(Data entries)
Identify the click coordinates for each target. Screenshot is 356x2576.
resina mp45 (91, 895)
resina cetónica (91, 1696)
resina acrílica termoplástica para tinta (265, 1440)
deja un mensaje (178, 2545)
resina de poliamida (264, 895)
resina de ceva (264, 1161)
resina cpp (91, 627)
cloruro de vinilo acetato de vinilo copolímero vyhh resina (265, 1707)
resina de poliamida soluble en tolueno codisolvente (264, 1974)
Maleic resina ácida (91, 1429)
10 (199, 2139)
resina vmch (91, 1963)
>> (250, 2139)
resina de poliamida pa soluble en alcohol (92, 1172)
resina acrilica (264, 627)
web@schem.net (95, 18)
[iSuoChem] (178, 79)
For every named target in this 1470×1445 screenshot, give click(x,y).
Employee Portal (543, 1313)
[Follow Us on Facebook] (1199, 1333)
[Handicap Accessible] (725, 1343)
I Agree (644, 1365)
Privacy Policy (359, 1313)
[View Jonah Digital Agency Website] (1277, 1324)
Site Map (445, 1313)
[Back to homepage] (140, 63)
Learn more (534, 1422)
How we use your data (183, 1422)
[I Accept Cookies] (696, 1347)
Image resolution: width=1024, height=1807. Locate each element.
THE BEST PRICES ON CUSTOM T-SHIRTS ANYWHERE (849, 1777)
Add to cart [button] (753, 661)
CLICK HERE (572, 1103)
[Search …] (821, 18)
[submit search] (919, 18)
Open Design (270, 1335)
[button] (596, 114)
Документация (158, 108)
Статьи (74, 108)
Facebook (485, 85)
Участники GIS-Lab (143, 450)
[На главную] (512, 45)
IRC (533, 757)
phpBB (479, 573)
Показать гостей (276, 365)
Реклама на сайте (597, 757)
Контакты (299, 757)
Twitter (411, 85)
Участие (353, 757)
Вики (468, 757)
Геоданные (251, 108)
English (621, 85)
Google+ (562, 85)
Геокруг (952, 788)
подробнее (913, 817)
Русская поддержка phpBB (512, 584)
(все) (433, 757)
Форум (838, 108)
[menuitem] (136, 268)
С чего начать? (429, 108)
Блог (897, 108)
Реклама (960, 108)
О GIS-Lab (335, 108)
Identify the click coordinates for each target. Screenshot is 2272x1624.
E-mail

#### [What needs to be done]
Pull out every line of the entries that includes the word "each".

#### [Solution]
Identify the click coordinates for each target. Screenshot is 356x2576.
Image resolution: width=1024, height=1807. Locate each element.
Identify the click coordinates for each target. Screenshot is 2272x1624.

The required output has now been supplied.